This finding is greater than minor because it is associated with the Mitigating
Systems Cornerstone attribute of procedure quality and adversely affected the
objective to ensure equipment availability and reliability. Using Manual
Chapter 0609.04, Phase 1 - Initial Screening and Characterization of Findings,
the issue screened as having very low safety significance because it was not a
design or qualification deficiency that resulted in a loss of operability or
functionality, did not create a loss of system safety function of a single train for
greater than the technical specification allowed outage times, and did not affect
seismic, flooding, or severe weather initiating events. This finding has a
crosscutting aspect in the area of problem identification and resolution
associated with the corrective action program because licensee personnel failed
4 Enclosure
to take appropriate corrective actions to address safety issues and adverse
trends in a timely manner P.1(d) (Section 1R4).
- Green. The team identified a noncited violation of 10 CFR Part 50, Appendix B,
Criterion V, Instructions, Procedures, and Drawings, regarding the licensees
failure to provide adequate guidance to address the impact of a loss of offsite
power event on the essential service water system. On August 19, 2009, seven
hours following a loss of offsite power, the NRC senior resident identified leakage
from the piping on the 1988 elevation of the auxiliary building. Wolf Creek
Procedure STN PE-040G, Transient Event Walkdown, required that systems
subject to expected transient dynamic forces following a reactor trip to have a
post-trip walkdown to identify any structural damage. This procedure did not
include the essential service water system as a vulnerable system. The
procedure only specifically identified portions of systems inside containment. As
a result, no walkdown was performed for the essential service water system on
August 19, 2009. The licensee entered this deficiency in their corrective action
program as Wolf Creek Condition Report 00022265.

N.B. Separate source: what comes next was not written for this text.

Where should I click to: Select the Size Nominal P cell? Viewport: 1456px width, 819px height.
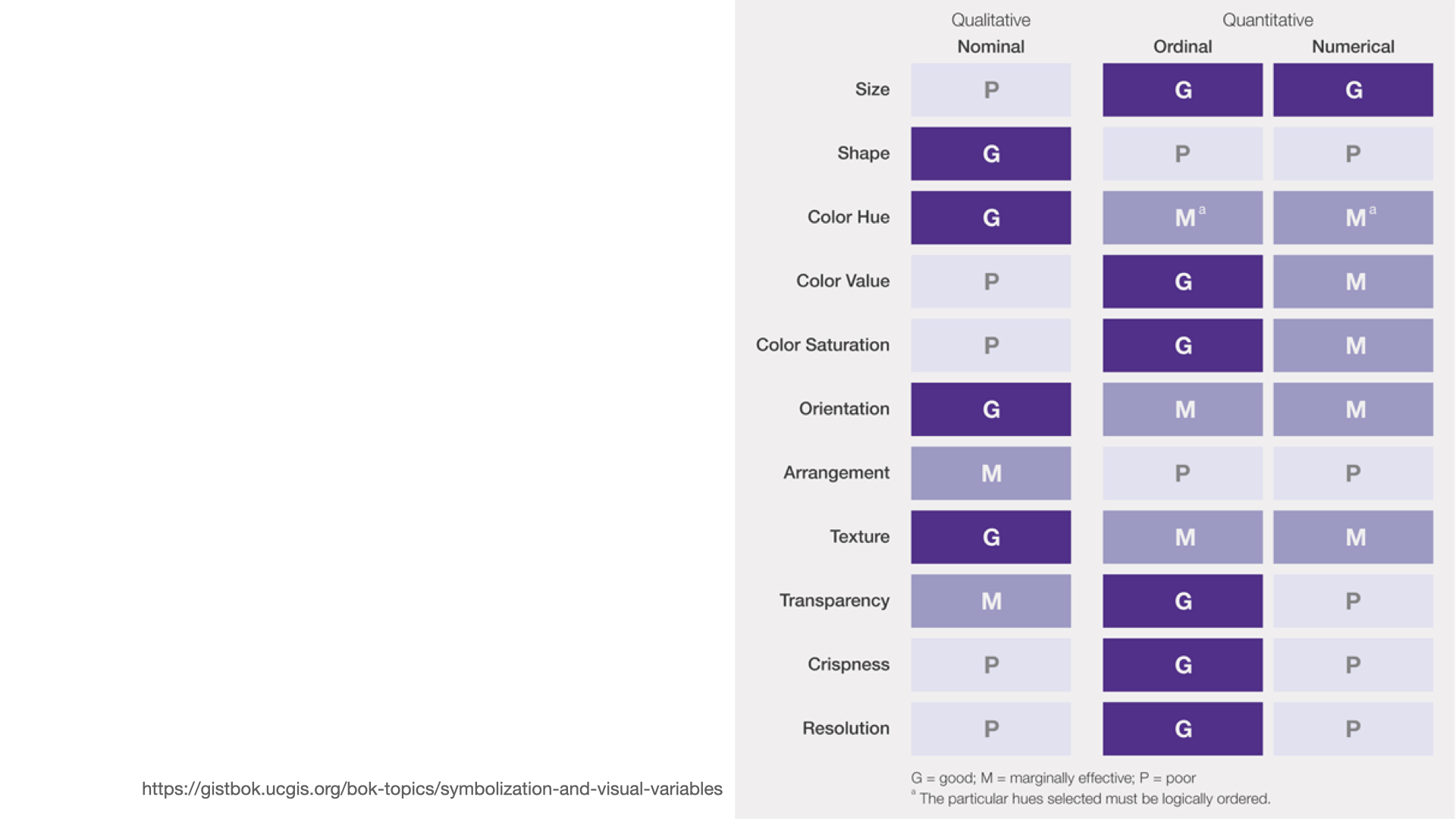990,89
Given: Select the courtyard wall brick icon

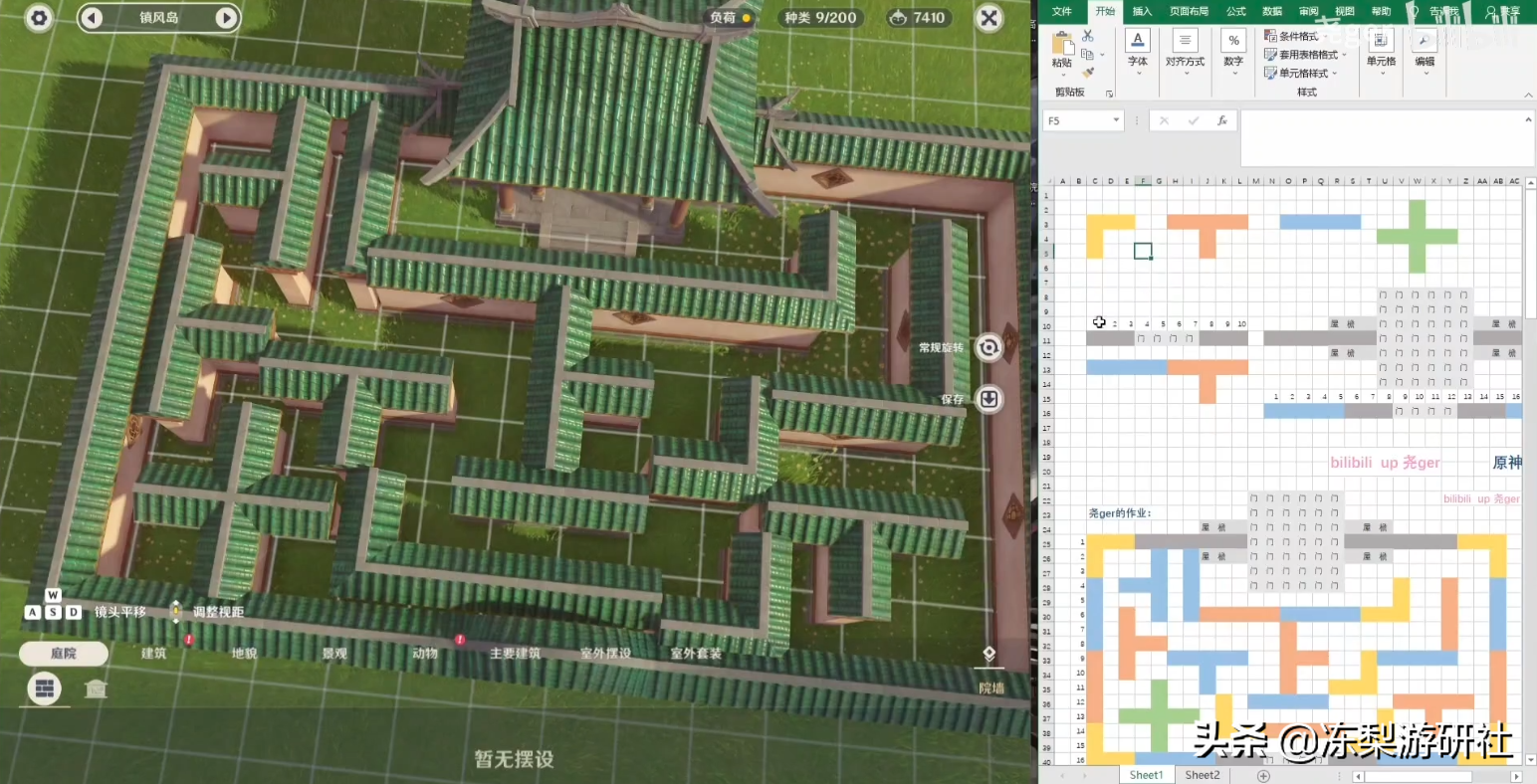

This finding is greater than minor because it is associated with the Mitigating
Systems Cornerstone attribute of procedure quality and adversely affected the
objective to ensure equipment availability and reliability. Using Manual
Chapter 0609.04, Phase 1 - Initial Screening and Characterization of Findings,
the issue screened as having very low safety significance because it was not a
design or qualification deficiency that resulted in a loss of operability or
functionality, did not create a loss of system safety function of a single train for
greater than the technical specification allowed outage times, and did not affect
seismic, flooding, or severe weather initiating events. This finding has a
crosscutting aspect in the area of problem identification and resolution
associated with the operating experience component because the licensee failed
to institutionalize lessons learned through changes to station walkdown
procedures P.2(b) (Section 1R5).
- Green. The team identified a noncited violation of License Condition 2.C.(5),
Fire Protection, for the failure to establish a compensatory fire watch in a timely
manner per the station fire protection program. On August 19, 2009, a complete
loss of offsite power resulted in fire protection trouble alarms on fire protection
panel KC-008. The control room supervisor acknowledged the alarms.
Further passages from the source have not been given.